None of these puffed up blowhards offered any suggestion as to exactly how Rezaian or the others, or the 11 American sailors captured (and quickly released) in Iranian waters last week could have been freed more expeditiously. A fair analysis must conclude that patient negotiations, combined with the good will established in the discussions over the nuclear pact, played a very significant role in securing these releases. On one point we can be incontrovertibly certain: attempting to use bluster or worse, military intervention, perhaps to make Iran “glow” in Cruz’ immortal words, would have produced a lot of dead Americans. One of the great benefits of being a candidate for President, rather than actually being President, is that you get to say ridiculously dumb things to agitate your partisans; OK, fair enough, they all do it, and not just in the United States. But when a candidate makes hyperbolic statements that could jeopardize delicate discussions and force a bad response that might be otherwise avoidable, he or she crosses the line into highly irresponsible and dangerous behavior. The Republicans blew through that line, and one must only conclude they were prepared to risk the lives of the hostages to score a very fleeting political advantage.

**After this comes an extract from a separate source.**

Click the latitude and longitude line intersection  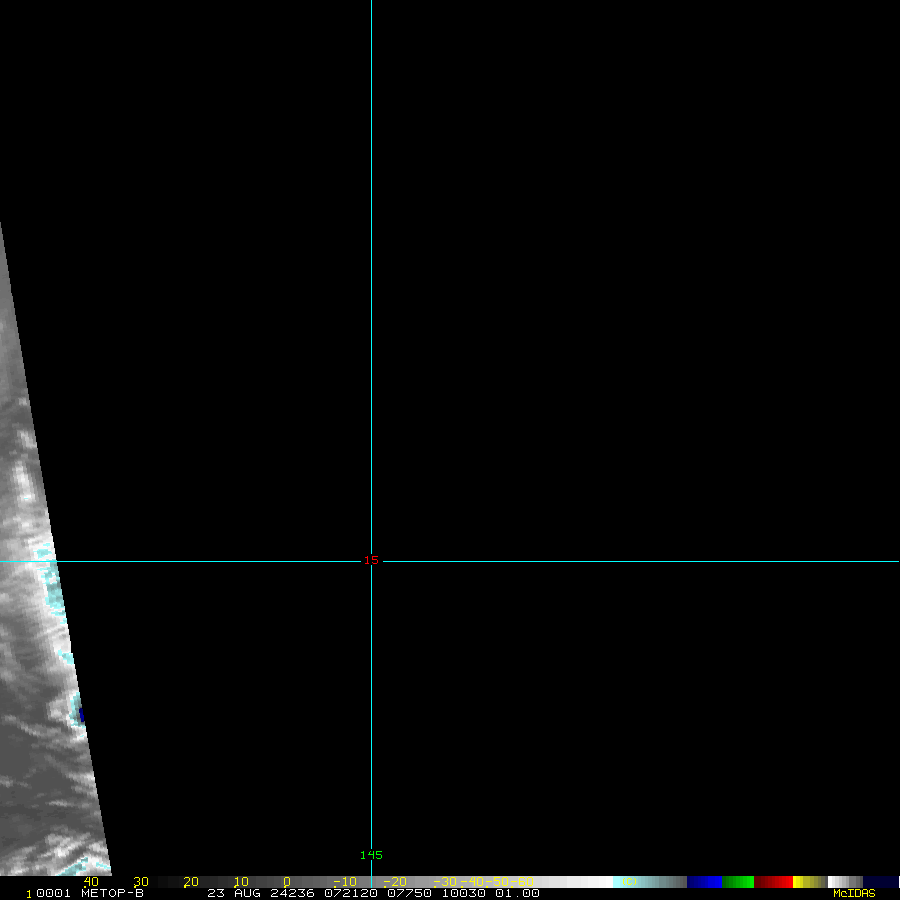click(371, 561)
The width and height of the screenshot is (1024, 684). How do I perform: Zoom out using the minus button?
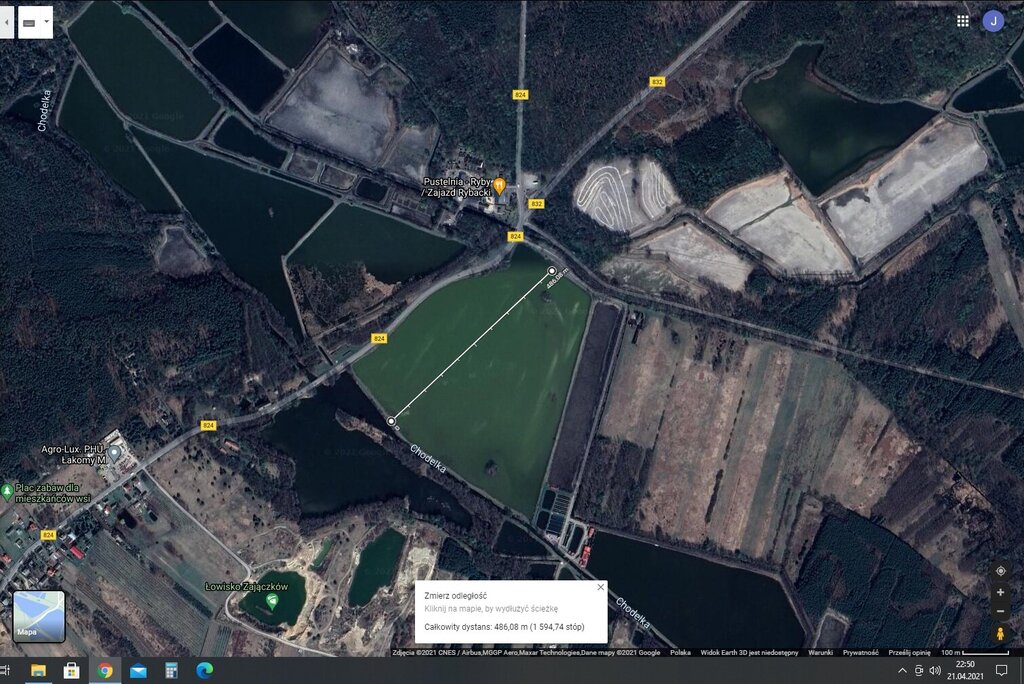point(1000,610)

The would-be presidents were not to be outdone by Members of Congress like Lee Zeldin, Peter Roskam and Mike Pompeo who sounded like Sopranos-enforcer Furio Giunta, threatening to kick some Iranian butt if they did not immediately release the American sailors. For good measure, the House voted to impose new sanctions on Iran last Wednesday, (although the vote was later vacated because too many Members neglected to vote, suggesting it might not have been quite as high a priority as proclaimed), but not before huffing and puffing about how outraged they were at the Iranian kidnappers and their spineless co-conspirator in the White House.

No one knows how much these congressional malcontents really knew about what was going on to resolve the kidnapping and imprisonment situations. I suppose it is possible that they received detailed, highly classified briefings about the circumstances surrounding the sailors’ wandering into Iranian waters, but they aren’t saying. (Only Pompeo, a Tea Party activist, is on the Intelligence Committee.) One of the dilemmas of congressional intelligence briefings is that once briefed, you cannot discuss what you just learned. With anyone. Which is why some Members choose not to be briefed: so there is no question that they accidentally disclosed highly classified information.

One can only hope these congressional whiners were not briefed; if they were, and had been told of the delicate nature of the negotiations and the possibility of the swift release of the sailors, it would have been absurdly irresponsible for them to castigate the Iranians. If they did not know the status of the discussions, then why were they shooting off their mouths, potentially jeopardizing delicate conversations and endangering those who were in captivity?

This latest brouhaha is a good example of how self-centered bloviating has superseded legislating in the Boehner-Ryan Congresses of the past few years. Lots of noise about ending deficits, and then the GOP leadership proposes hundreds of billions of dollars in unpaid-for appropriations and tax spending. Interminable chatter about TARP giveaways to Wall Street (which were repaid, with interest), while voting for hundreds of billions of dollars in unpaid tax breaks for corporations without blinking an eye. Four dozen votes over 5 years to repeal all or a portion of the health care law, promising to “replace” it with some still-to-be-drafted substitute. It’s one thing to pontificate on something like the ACA when everyone knows you don’t have a clue what else to do; but shooting from the lip when lives of captured Americans are at stake is beyond defensible.

Perhaps the misguided allegations were warranted because they helped keep Americans attuned to the scheming Iranians who were probably using the sailor subterfuge to conceal their failure to comply with the nuclear agreement they negotiated with our dupe of a president. Oh, they did comply? Well, never mind.